Die geöffnete Verpackung verströmt einen blumigen, aber auch etwas künstlichen Duft. Im Ribbon Cut finde ich sogar vereinzelt Flakestückchen. Es handelt sich um eine Mischung aus Virginia-, Black Cavendish und Burley-Tabaken. Der Tabak ist einfach in die Pfeife einzubringen, das Anzünden geht auch leicht von der Hand.


 Zunächst spüre ich ein süßliches Aroma, leicht fruchtig, mit etwas Karamell und auch Schokolade. Durchaus angenehm, aber schnell merke ich auch, dass mir dieser W.O. Larsen einfach viel zu leicht ist. Raucht man das Zeug dann mit Filter, so wie ich, dann zieht man sich schnell Falten in den Sack, was die Pfeife sofort mit Hitze quittiert und der Tabak sein Aroma versteckt. Also wenn schon, dann langsam rauchen.

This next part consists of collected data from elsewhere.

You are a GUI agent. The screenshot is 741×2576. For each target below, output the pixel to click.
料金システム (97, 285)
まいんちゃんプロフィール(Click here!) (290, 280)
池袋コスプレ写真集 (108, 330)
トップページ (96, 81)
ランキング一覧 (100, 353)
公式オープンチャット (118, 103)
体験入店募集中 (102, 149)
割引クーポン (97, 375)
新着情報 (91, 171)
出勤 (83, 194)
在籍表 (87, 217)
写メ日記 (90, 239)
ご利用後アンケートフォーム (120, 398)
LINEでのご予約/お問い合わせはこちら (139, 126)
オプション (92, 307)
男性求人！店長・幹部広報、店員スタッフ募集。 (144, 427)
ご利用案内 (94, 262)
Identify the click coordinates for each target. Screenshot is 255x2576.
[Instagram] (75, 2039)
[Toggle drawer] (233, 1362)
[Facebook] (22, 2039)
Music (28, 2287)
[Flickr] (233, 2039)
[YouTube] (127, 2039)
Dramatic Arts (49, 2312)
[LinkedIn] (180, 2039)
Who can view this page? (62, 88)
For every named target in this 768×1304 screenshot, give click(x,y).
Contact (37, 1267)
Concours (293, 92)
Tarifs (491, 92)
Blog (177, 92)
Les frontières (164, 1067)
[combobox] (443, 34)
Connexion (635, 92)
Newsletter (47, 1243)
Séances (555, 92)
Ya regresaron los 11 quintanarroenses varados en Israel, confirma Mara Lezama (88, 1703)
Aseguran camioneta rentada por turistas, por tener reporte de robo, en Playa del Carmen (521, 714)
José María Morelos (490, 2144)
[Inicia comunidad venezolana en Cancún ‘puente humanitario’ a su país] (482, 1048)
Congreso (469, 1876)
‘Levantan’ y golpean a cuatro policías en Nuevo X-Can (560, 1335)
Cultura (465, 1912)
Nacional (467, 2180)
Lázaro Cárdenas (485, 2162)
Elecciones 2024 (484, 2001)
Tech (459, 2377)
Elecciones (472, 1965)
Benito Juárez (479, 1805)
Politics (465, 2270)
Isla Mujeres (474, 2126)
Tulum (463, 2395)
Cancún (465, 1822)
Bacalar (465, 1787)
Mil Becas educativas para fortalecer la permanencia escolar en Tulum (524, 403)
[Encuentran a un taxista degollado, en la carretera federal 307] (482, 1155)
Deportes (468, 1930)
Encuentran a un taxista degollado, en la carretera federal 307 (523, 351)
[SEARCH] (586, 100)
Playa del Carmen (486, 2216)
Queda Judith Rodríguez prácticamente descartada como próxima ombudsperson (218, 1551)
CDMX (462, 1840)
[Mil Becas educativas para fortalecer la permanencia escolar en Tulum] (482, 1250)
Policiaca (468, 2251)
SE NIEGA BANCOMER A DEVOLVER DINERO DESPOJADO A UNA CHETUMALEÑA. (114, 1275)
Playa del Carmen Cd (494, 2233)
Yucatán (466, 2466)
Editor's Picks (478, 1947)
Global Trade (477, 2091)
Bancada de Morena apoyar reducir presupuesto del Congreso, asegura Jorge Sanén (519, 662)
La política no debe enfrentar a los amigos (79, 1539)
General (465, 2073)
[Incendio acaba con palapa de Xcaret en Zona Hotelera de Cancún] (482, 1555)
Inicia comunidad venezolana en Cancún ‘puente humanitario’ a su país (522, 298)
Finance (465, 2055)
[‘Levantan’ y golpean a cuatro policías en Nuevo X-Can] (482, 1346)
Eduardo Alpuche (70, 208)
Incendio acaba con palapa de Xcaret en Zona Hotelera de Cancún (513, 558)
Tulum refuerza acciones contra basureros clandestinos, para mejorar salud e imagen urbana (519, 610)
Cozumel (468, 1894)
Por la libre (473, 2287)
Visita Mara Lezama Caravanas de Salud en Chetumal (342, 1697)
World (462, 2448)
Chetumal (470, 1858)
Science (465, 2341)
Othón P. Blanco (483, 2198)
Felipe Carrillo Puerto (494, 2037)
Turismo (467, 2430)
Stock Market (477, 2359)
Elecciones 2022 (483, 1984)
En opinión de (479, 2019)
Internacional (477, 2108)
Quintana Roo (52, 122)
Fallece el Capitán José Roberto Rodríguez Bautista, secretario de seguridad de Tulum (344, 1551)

Nach etwa einem Drittel verliert der Tabak meines Erachtens ein bis dahin ordentliches Aroma, im Mund wird er leicht pappig und klebrig. Ein Wiederanzünden mag der „Classics“ auch nicht so gerne, er kann dann bitter werden. So komme ich schnell zu dem Ergebnis, dass ich hier zwar noch nicht von einer „Rauchpappe“ sprechen möchte, aber mit so grandiosen Tabaken des selben Herstellers, wie beispielsweise „#50“ oder gar „#32“, hat diese Mischung wenig bis gar nichts gemeinsam.

In der Pfeife bleibt graue Asche übrig, der Filter ist ordentlich feucht, der Raumduft ist angenehm. Mehr gibt es von mir dazu nicht zu sagen.